> _EXTRACT_:

========================

Deep Global-sense Hard-negative Discriminative Generation Hashing for Cross-modal Retrieval¶

Conference: ICLR 2026
OpenReview: https://openreview.net/forum?id=GAQEsnnQtG
Code: https://github.com/QinLab-WFU/DGHDGH
Area: Cross-modal Retrieval / Cross-modal Hashing / Hard Negative Generation
Keywords: Cross-modal Hashing, Hard Negative Generation, Graph Message Propagation, Hamming Co-space, Channel-wise Interpolation

TL;DR¶

DGHDGH introduces "Hard Negative Generation" (HNG) into cross-modal hashing for the first time. It utilizes a cross-modal structural graph for bidirectional iterative message propagation to perceive global sample correlation. Based on this, it performs channel-wise, difficulty-adaptive anchor-negative interpolation to synthesize hard negatives that are close to the anchor but do not violate other category boundaries, thereby training a more discriminative Hamming co-space.

========================

> _DATA SEGMENT_:

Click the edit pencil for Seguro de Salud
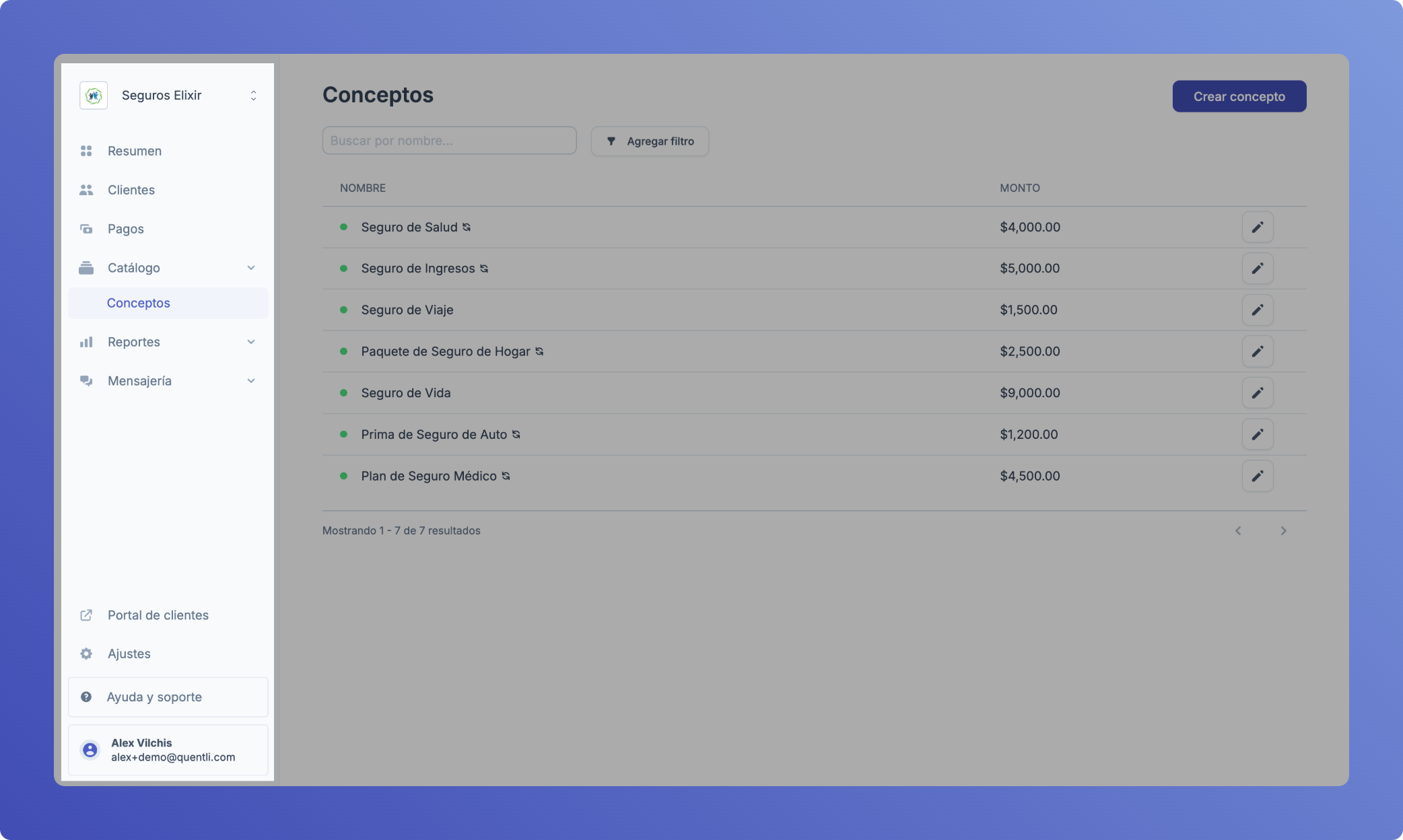This screenshot has height=840, width=1403. [1257, 228]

========================

Reproduce word for word the part of the paper summary that opens with the words containing "Conference: ICLR 2026" and closes with "discriminative Hamming co-space.". Work only from the paper summary and leave the data out of it.

Conference: ICLR 2026
OpenReview: https://openreview.net/forum?id=GAQEsnnQtG
Code: https://github.com/QinLab-WFU/DGHDGH
Area: Cross-modal Retrieval / Cross-modal Hashing / Hard Negative Generation
Keywords: Cross-modal Hashing, Hard Negative Generation, Graph Message Propagation, Hamming Co-space, Channel-wise Interpolation

TL;DR¶

DGHDGH introduces "Hard Negative Generation" (HNG) into cross-modal hashing for the first time. It utilizes a cross-modal structural graph for bidirectional iterative message propagation to perceive global sample correlation. Based on this, it performs channel-wise, difficulty-adaptive anchor-negative interpolation to synthesize hard negatives that are close to the anchor but do not violate other category boundaries, thereby training a more discriminative Hamming co-space.